Induction of EVG-resistant HIV-1. Data from MT-2 cells are shown. The initial concentrations of EVG were 0.5 nM (A) and 0.1 nM (B). Results are from two identical but independent experiments. At the indicated passage number (black arrowheads), proviral DNA extracted from infected MT-2 cells was sequenced. Amino acid substitutions are shown. The EC₅₀ values of HIV-1 variants selected by EVG at the indicated passage number (white arrowheads) were determined using MAGI assay (A) or the production of p24 in MT-2 cells (B).

FIG. 4.

Effect of EVG-selected mutations on IN strand transfer activity and on the inhibition of strand transfer by IN inhibitors. The strand transfer activities of recombinant IN enzymes carrying EVG-selected mutations were determined using an oligonucleotide-based strand transfer assay.
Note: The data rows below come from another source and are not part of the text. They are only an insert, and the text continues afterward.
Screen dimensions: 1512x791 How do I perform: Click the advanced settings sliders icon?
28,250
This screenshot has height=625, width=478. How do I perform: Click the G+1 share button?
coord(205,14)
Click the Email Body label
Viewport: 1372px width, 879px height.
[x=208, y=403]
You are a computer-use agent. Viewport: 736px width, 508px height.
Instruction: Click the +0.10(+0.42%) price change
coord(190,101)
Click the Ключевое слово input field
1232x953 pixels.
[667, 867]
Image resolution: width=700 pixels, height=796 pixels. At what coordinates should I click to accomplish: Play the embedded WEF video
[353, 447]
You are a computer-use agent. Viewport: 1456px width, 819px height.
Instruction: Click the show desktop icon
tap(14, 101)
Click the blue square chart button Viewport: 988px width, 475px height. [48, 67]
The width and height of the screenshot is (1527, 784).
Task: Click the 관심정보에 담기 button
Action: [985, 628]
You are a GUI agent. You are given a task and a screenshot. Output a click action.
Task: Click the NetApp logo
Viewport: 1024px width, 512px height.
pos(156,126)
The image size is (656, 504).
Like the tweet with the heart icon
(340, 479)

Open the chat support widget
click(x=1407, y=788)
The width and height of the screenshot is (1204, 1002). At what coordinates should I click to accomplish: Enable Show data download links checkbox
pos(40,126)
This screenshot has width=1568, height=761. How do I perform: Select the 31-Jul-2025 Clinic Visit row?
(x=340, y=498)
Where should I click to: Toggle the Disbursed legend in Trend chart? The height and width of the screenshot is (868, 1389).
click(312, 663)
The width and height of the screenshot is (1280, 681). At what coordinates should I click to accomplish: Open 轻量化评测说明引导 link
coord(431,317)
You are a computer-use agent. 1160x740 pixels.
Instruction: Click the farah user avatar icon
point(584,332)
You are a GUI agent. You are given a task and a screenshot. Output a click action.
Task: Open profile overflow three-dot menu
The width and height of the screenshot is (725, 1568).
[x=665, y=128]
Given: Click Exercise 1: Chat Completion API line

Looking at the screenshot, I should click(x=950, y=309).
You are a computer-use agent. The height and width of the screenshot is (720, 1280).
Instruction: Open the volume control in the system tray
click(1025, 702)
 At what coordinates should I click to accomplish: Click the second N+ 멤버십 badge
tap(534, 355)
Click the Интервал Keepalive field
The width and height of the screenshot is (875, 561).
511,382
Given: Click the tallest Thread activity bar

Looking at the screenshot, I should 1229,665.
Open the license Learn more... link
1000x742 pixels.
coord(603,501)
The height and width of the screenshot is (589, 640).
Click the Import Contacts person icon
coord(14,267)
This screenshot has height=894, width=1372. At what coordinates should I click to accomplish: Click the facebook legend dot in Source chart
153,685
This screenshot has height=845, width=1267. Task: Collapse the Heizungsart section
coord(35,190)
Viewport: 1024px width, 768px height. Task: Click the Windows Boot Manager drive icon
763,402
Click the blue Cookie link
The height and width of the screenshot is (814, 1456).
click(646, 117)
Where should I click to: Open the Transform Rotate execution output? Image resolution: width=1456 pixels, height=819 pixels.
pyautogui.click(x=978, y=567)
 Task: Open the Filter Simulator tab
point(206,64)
Strand transfer (ST) activity of IN mutants was compared to that of the wild type (WT); results are shown as percentages of wild-type activity. The effect of IN inhibitors on strand transfer was also determined for wild-type and mutant IN enzymes; results are expressed as the increase (n-fold) in IC₅₀ values of inhibitors relative to those of the wild type.

FIG. 5.

Replication kinetics of EVG- and L-870,810-resistant viral variants. The replication kinetics of wild-type and IN inhibitor-resistant viral variants were determined by p24 ELISA. The relationship of replication capacity and change (n-fold) in susceptibility (shown in Table 3) is depicted. Variants are plotted according to the observed order of their emergence during selection experiments in vitro. Replication kinetics of EVG-selected mutants derived from the two independent selection experiments (shown in Fig. 3) are plotted in different colors. WT, wild type.

FIG. 6.

Effect of IN inhibitors on retroviruses. Antiviral activities of EVG (open circles with dashed lines) and L-870,810 (closed circles with solid lines) against HIV-based (A) or MLV-based (B) vectors harboring the luciferase gene were determined by measuring luciferase activity at 48 h posttransduction. Results are expressed as percentages of relative luciferase units (RLU) compared to those of the no-inhibitor control. (C) Anti-SIV activity was determined using the MAGI assay. These results shown are one representative assay from three independent experiments.

FIG. 7.

Location of IN mutations associated with resistance to EVG. EVG in complex with the HIV-1 IN CCD is shown along with the catalytic triad residues (D64, D116, and E152) (green) and a magnesium ion (magenta). Amino acid residues conferring resistance to EVG as primary mutations (T66, E92, F121, Q146, and S147) or as secondary mutations (H51, Q95, E138, and E157) are shown in red and cyan, respectively. The flexible loop (residues 140 to 152) is shown in pink.